Start of Data for this exercise
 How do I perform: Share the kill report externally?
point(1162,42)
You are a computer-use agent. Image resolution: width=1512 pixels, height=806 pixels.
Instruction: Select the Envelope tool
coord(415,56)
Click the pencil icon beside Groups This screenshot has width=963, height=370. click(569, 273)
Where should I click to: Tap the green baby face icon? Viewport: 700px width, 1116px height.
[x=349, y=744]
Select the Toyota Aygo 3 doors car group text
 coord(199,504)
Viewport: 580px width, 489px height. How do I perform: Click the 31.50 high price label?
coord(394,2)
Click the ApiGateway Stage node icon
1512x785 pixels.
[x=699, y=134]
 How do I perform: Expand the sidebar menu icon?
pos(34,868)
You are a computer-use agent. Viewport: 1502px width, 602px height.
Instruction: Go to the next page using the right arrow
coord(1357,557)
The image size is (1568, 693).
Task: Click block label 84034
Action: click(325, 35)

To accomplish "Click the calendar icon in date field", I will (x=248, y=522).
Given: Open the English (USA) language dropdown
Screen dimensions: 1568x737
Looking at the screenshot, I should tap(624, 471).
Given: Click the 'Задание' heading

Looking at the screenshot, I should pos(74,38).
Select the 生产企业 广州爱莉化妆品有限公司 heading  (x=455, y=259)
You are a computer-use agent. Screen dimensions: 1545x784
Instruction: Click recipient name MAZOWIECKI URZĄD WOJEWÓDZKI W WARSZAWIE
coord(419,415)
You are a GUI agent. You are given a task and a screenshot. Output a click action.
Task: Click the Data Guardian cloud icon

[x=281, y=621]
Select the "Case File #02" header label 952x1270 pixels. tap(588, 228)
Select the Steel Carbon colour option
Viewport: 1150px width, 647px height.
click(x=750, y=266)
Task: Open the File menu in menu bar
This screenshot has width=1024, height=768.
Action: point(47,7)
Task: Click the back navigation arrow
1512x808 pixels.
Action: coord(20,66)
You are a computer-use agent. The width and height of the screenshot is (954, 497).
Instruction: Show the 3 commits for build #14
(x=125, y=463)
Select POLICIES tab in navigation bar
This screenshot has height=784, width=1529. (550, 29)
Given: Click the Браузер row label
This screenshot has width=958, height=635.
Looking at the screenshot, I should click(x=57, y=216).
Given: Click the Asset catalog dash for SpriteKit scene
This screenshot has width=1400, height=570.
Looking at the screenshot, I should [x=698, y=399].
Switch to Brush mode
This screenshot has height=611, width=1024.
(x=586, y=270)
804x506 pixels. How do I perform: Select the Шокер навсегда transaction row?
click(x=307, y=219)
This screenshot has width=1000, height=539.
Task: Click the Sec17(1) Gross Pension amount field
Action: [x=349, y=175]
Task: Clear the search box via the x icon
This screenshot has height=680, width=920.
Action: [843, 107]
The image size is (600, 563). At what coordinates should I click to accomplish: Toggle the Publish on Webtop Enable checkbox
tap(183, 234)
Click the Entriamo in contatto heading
End of Data for this exercise
**Exercise requirements:**
Please transcribe all of the records, keeping every line exactly as it is.

**Result:**
 How do I perform: Share the kill report externally?
point(1162,42)
You are a computer-use agent. Image resolution: width=1512 pixels, height=806 pixels.
Instruction: Select the Envelope tool
coord(415,56)
Click the pencil icon beside Groups This screenshot has width=963, height=370. click(569, 273)
Where should I click to: Tap the green baby face icon? Viewport: 700px width, 1116px height.
[x=349, y=744]
Select the Toyota Aygo 3 doors car group text
 coord(199,504)
Viewport: 580px width, 489px height. How do I perform: Click the 31.50 high price label?
coord(394,2)
Click the ApiGateway Stage node icon
1512x785 pixels.
[x=699, y=134]
 How do I perform: Expand the sidebar menu icon?
pos(34,868)
You are a computer-use agent. Viewport: 1502px width, 602px height.
Instruction: Go to the next page using the right arrow
coord(1357,557)
The image size is (1568, 693).
Task: Click block label 84034
Action: click(325, 35)

To accomplish "Click the calendar icon in date field", I will (x=248, y=522).
Given: Open the English (USA) language dropdown
Screen dimensions: 1568x737
Looking at the screenshot, I should tap(624, 471).
Given: Click the 'Задание' heading

Looking at the screenshot, I should pos(74,38).
Select the 生产企业 广州爱莉化妆品有限公司 heading  (x=455, y=259)
You are a computer-use agent. Screen dimensions: 1545x784
Instruction: Click recipient name MAZOWIECKI URZĄD WOJEWÓDZKI W WARSZAWIE
coord(419,415)
You are a GUI agent. You are given a task and a screenshot. Output a click action.
Task: Click the Data Guardian cloud icon

[x=281, y=621]
Select the "Case File #02" header label 952x1270 pixels. tap(588, 228)
Select the Steel Carbon colour option
Viewport: 1150px width, 647px height.
click(x=750, y=266)
Task: Open the File menu in menu bar
This screenshot has width=1024, height=768.
Action: point(47,7)
Task: Click the back navigation arrow
1512x808 pixels.
Action: coord(20,66)
You are a computer-use agent. The width and height of the screenshot is (954, 497).
Instruction: Show the 3 commits for build #14
(x=125, y=463)
Select POLICIES tab in navigation bar
This screenshot has height=784, width=1529. (550, 29)
Given: Click the Браузер row label
This screenshot has width=958, height=635.
Looking at the screenshot, I should click(x=57, y=216).
Given: Click the Asset catalog dash for SpriteKit scene
This screenshot has width=1400, height=570.
Looking at the screenshot, I should [x=698, y=399].
Switch to Brush mode
This screenshot has height=611, width=1024.
(x=586, y=270)
804x506 pixels. How do I perform: Select the Шокер навсегда transaction row?
click(x=307, y=219)
This screenshot has width=1000, height=539.
Task: Click the Sec17(1) Gross Pension amount field
Action: [x=349, y=175]
Task: Clear the search box via the x icon
This screenshot has height=680, width=920.
Action: [843, 107]
The image size is (600, 563). At what coordinates should I click to accomplish: Toggle the Publish on Webtop Enable checkbox
tap(183, 234)
Click the Entriamo in contatto heading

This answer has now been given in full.